Task description. From the line that holds "Instruction: Open the History clock icon" to the end of the records, reproduce every line exactly. No pictures.

(Recorded data)
* * * * * * * * *

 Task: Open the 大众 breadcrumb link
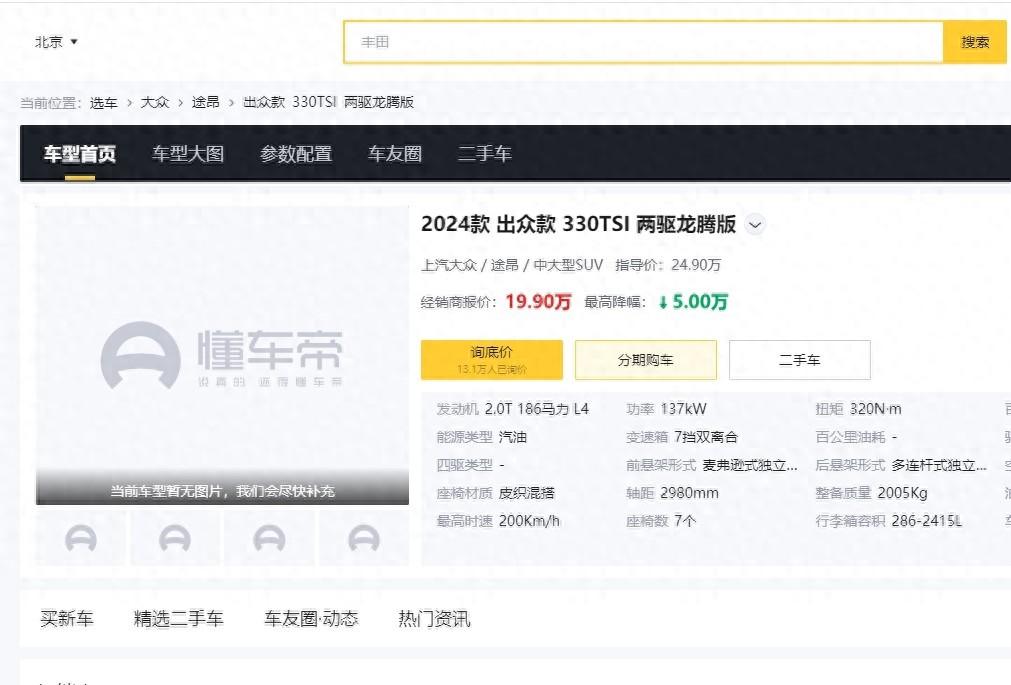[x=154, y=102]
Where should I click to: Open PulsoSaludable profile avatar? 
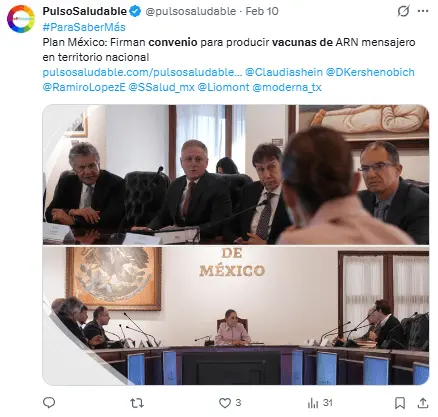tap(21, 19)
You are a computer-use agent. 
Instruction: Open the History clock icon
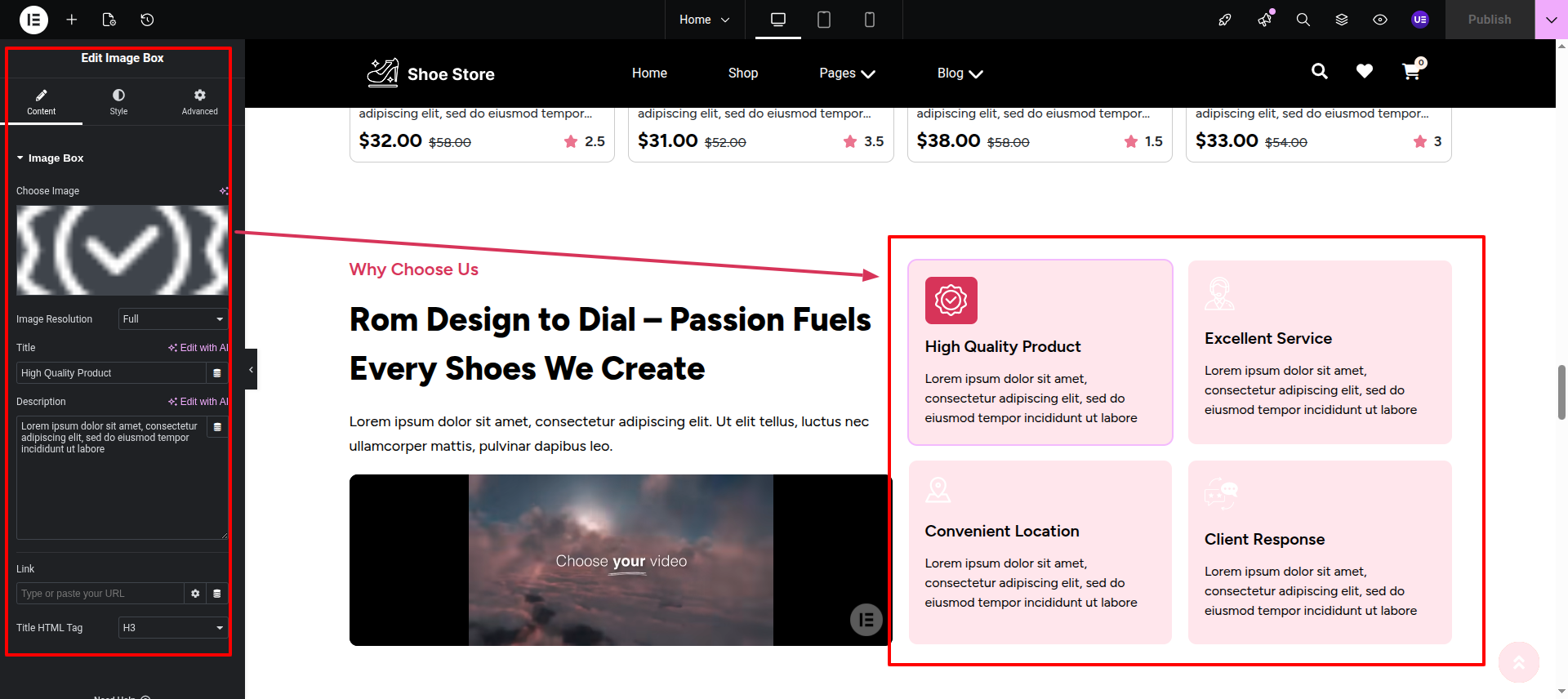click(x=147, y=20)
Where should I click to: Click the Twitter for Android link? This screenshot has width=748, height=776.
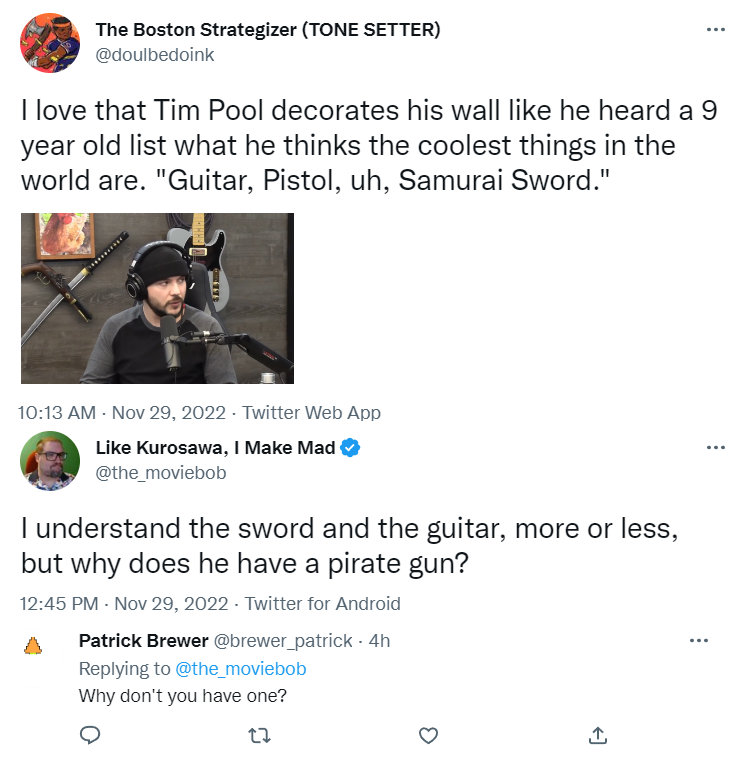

* * * * * * * * *

Task response.
Instruction: Open the History clock icon
click(x=147, y=20)
Where should I click to: Click the Twitter for Android link? This screenshot has width=748, height=776.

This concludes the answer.